This conversation between Lenny and Geoff was particularly noteworthy for me because it hit on so many areas of what I’ve seen in the most effective organizations and teams I’ve been apart of as well as realigning incentives to solve a number of problems I’ve experienced that hold teams back.
We report back operational overhead, meaning the percentage of tickets that come from your product area normalized by the number of users that are using that product
Having worked on a support eng team, this point resonates deeply. We often saw support tickets being opened in our systems because of bugs and issues in the product. The product teams were often unaware of these issues, and the number of these types of problems only grew over time. Occasionally, if an issue was driving enough ticket volume, it would make it back to the product team who would fix the bug, but I always advocated that we report back support tickets attributed to their respective teams and make those numbers public. To hear this approach corroborated in the discussion was validating.
We don’t have a bug backlog. We fix every bug once they’re surfaced almost.

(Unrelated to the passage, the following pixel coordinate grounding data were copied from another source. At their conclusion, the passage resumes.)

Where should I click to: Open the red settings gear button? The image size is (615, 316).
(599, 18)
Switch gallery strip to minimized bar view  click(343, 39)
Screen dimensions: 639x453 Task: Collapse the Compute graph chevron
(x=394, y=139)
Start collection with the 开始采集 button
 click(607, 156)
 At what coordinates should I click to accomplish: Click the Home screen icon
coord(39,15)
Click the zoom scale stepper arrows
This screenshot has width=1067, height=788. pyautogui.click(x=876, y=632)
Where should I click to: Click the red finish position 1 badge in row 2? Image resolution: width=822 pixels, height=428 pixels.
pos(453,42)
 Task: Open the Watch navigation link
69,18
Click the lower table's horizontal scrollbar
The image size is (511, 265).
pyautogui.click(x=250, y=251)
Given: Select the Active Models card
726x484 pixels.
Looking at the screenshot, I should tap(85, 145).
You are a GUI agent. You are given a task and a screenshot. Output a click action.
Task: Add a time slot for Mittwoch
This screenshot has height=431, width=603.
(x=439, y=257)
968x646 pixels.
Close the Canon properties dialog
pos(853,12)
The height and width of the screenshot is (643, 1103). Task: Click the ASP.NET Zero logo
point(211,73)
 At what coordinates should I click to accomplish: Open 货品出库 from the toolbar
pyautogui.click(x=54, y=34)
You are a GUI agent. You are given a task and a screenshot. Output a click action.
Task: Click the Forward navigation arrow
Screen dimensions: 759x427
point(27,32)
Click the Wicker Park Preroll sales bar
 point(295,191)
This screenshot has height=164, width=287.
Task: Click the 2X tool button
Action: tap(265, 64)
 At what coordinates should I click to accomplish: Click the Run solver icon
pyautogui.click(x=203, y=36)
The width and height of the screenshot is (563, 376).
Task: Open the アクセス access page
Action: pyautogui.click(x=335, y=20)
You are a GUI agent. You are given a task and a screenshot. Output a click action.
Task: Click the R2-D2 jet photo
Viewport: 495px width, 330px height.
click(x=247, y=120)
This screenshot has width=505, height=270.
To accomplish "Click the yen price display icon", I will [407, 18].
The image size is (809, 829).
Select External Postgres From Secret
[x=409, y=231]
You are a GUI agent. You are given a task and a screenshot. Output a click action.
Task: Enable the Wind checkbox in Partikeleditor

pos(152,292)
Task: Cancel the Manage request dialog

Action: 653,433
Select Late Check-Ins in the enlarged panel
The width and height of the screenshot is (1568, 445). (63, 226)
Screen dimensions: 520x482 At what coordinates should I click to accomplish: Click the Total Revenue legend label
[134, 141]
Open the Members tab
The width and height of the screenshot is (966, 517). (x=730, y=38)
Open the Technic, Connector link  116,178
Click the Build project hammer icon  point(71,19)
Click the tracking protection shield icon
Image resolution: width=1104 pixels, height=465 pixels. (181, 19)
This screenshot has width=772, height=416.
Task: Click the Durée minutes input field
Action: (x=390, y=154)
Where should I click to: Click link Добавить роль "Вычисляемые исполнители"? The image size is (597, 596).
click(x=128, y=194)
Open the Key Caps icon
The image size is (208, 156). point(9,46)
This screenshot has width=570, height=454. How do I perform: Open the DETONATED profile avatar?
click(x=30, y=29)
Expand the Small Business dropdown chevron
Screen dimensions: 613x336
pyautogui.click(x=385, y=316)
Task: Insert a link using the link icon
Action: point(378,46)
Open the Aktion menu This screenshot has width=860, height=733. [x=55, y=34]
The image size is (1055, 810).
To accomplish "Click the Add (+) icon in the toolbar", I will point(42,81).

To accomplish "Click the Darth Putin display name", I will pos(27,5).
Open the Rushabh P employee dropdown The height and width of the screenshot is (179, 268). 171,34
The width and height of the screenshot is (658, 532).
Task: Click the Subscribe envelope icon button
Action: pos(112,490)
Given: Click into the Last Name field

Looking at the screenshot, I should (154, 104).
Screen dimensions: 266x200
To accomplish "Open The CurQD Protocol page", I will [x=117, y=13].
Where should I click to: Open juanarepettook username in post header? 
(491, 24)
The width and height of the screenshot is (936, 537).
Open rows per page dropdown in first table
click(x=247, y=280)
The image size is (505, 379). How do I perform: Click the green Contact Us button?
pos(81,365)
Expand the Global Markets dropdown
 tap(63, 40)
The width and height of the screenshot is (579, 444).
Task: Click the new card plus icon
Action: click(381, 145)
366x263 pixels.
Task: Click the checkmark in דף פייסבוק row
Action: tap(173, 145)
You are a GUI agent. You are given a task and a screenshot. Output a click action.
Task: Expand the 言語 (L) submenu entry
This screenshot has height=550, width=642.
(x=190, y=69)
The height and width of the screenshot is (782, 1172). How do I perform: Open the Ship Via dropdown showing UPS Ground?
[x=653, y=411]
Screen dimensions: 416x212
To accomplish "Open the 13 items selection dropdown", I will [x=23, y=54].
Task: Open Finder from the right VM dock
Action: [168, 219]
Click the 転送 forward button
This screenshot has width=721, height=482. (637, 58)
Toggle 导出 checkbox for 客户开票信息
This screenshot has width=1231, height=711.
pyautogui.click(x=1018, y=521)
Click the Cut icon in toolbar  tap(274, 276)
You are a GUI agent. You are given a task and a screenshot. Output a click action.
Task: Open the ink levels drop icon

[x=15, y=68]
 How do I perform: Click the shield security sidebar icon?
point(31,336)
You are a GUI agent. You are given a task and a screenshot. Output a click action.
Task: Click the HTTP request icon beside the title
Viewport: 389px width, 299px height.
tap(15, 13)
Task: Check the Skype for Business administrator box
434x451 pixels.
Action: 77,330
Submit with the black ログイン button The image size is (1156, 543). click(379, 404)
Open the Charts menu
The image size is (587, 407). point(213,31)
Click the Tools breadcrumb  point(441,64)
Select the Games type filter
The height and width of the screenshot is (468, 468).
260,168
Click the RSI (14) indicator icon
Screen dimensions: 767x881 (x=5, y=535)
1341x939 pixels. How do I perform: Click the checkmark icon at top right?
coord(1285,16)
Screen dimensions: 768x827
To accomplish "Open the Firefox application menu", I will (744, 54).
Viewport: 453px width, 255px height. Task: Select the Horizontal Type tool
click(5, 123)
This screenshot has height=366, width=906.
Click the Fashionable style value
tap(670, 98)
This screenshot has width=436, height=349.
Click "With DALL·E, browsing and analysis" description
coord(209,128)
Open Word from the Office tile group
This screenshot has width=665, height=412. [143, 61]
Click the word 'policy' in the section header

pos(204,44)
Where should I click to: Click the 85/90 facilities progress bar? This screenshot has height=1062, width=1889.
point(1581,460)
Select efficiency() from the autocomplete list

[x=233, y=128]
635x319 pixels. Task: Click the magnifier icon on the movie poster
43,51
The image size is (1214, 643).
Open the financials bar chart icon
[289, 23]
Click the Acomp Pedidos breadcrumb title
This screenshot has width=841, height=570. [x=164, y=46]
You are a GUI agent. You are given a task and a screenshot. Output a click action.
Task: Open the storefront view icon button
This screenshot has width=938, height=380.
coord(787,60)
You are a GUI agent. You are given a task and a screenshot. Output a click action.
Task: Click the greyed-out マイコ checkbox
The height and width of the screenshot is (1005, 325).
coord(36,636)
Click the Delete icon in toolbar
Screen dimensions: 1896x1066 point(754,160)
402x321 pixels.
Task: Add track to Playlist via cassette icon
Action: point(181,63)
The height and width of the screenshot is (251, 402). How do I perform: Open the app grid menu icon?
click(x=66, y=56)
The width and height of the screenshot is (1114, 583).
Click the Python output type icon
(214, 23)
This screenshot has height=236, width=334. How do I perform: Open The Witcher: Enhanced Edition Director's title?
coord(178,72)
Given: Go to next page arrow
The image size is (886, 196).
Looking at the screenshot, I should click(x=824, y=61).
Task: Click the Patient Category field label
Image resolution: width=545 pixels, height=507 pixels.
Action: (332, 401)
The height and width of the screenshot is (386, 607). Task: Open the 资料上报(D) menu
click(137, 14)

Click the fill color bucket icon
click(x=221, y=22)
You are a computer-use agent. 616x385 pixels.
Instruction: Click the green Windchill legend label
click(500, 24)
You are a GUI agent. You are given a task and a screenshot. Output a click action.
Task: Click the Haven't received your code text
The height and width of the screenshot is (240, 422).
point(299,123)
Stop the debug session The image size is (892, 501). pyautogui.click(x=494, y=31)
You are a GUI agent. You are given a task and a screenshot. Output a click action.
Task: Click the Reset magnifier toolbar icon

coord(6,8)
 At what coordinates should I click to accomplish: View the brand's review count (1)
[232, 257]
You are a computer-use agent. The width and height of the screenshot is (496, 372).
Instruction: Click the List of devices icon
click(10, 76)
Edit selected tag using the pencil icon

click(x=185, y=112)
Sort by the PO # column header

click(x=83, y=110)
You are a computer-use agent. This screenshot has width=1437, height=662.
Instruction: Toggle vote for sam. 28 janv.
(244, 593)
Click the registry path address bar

This approach is simultaneously an engineer’s dream and nightmare. On the surface, it sounds like you would get nothing done because you’re work would constantly be interrupted by bug that need fixing. It wasn’t entirely clear to me how the workload breaks down between “core” and “production” engineers. However, to me, this approach seems to be the best shot you have and keeping your product as close to bug-free as you can. It’s an idealistic goal but I like it. Bug backlogs rot rapidly. The codebase continues to change and the engineers with context move on to other things. The best time to fix a bug is as soon as you learn about it, when the context is most fresh and when you have the reporter available or a stacktrace that is current. The level of effort required to fix a bug weeks or months later always seems to be higher than fixing it immediately because you have to ramp up on context, find a way to reproduce it and things may have changed since it was reported.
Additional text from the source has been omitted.